● Record excerpts
■ ■ ■ ■
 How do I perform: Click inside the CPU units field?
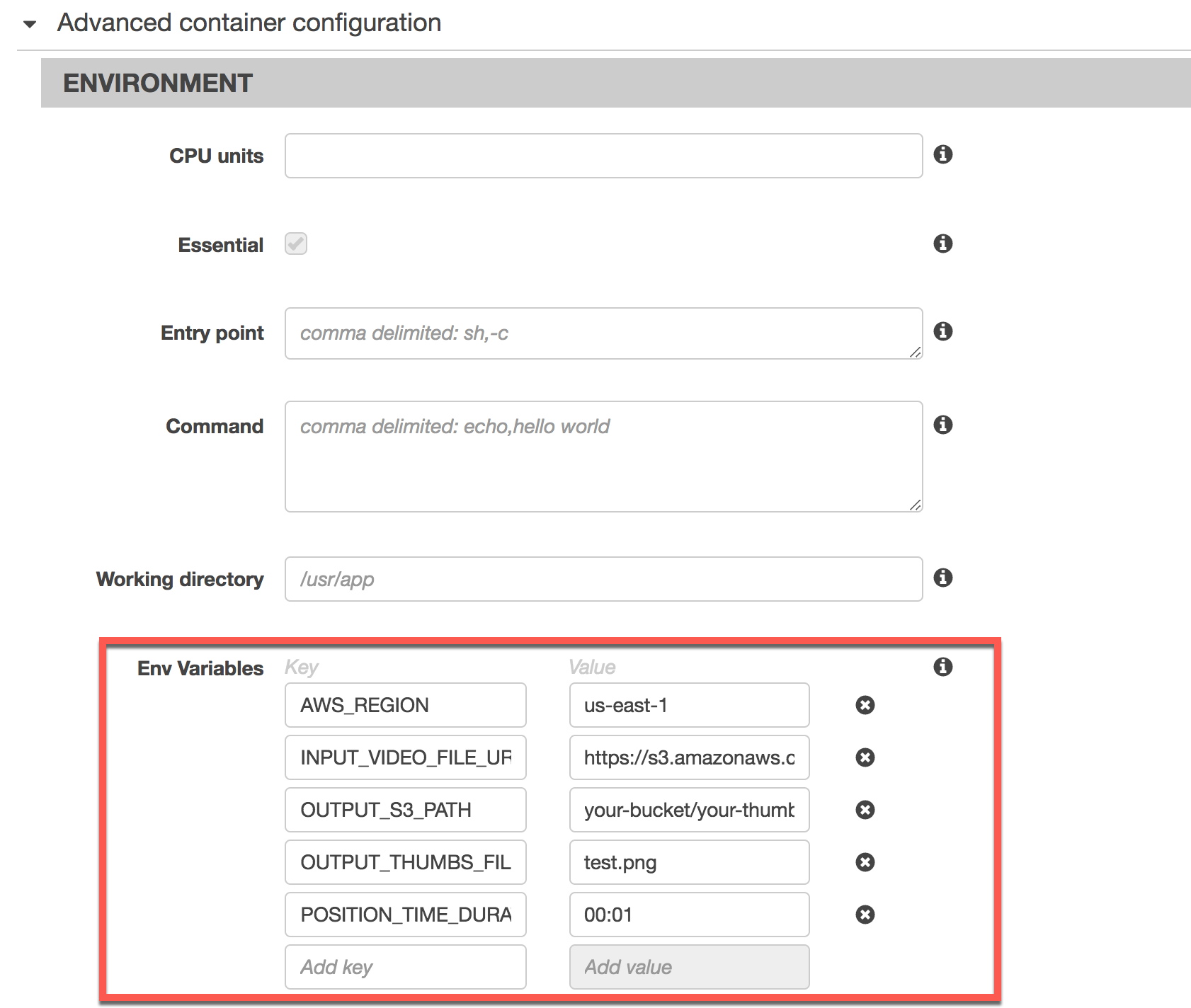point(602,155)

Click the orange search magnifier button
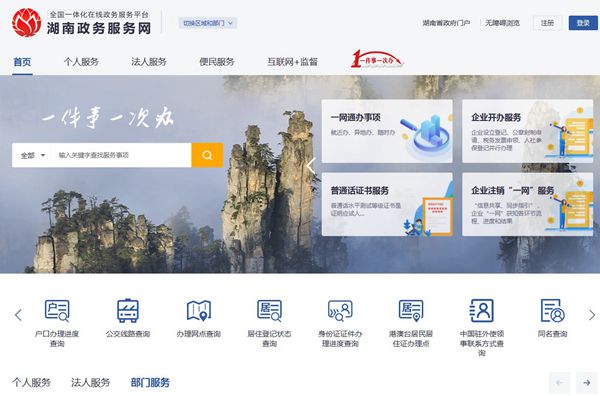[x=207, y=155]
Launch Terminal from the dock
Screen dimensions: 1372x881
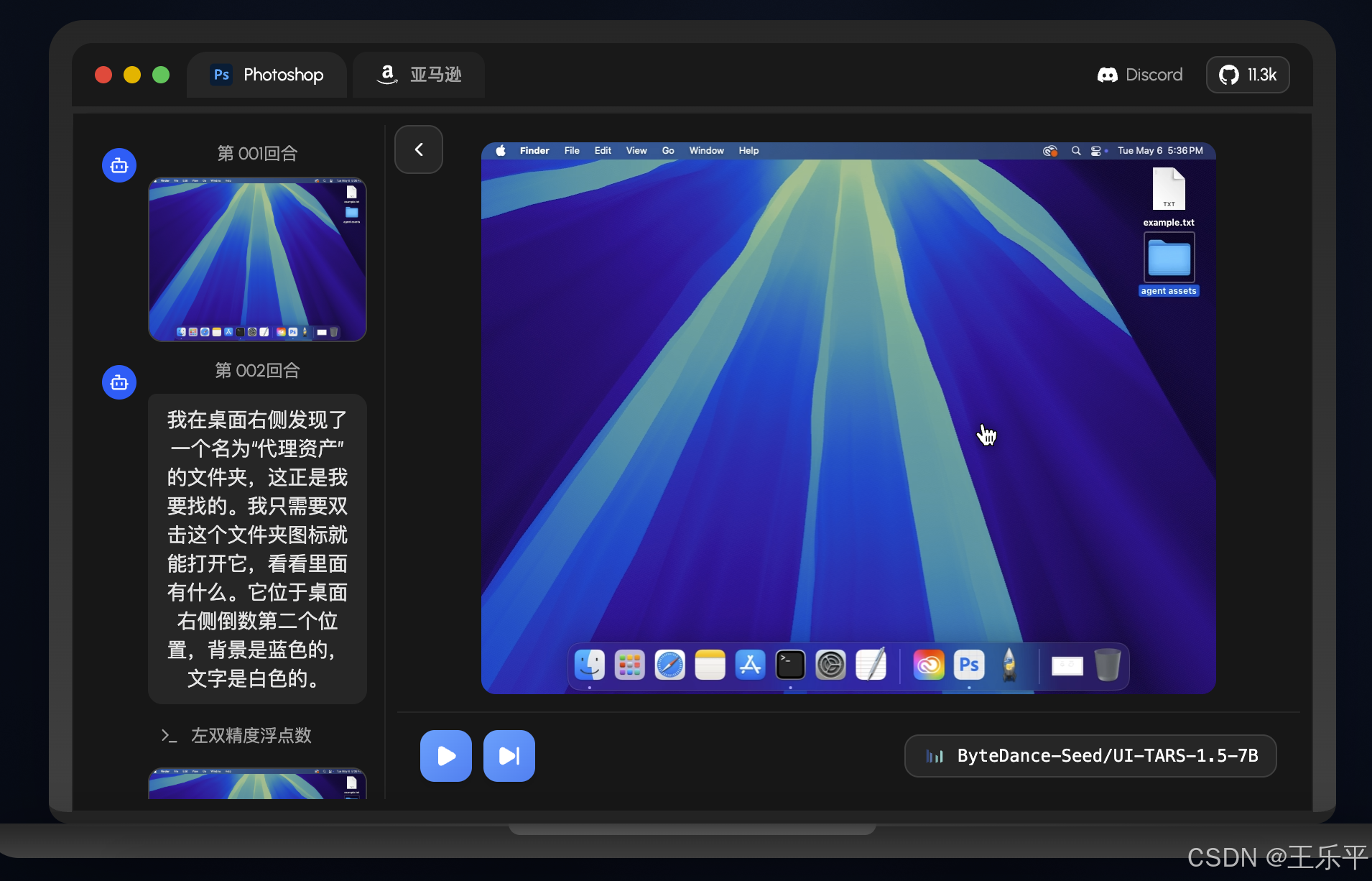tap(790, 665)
■ ■ ■ ■
● Stated goal
Render every line of the records above as a numbered list, skipping blank lines and leaving out the pictures.

● Response to the exercise
1.  How do I perform: Click inside the CPU units field?
2. point(602,155)
3. Click the orange search magnifier button
4. [x=207, y=155]
5. Launch Terminal from the dock
6. Screen dimensions: 1372x881
7. tap(790, 665)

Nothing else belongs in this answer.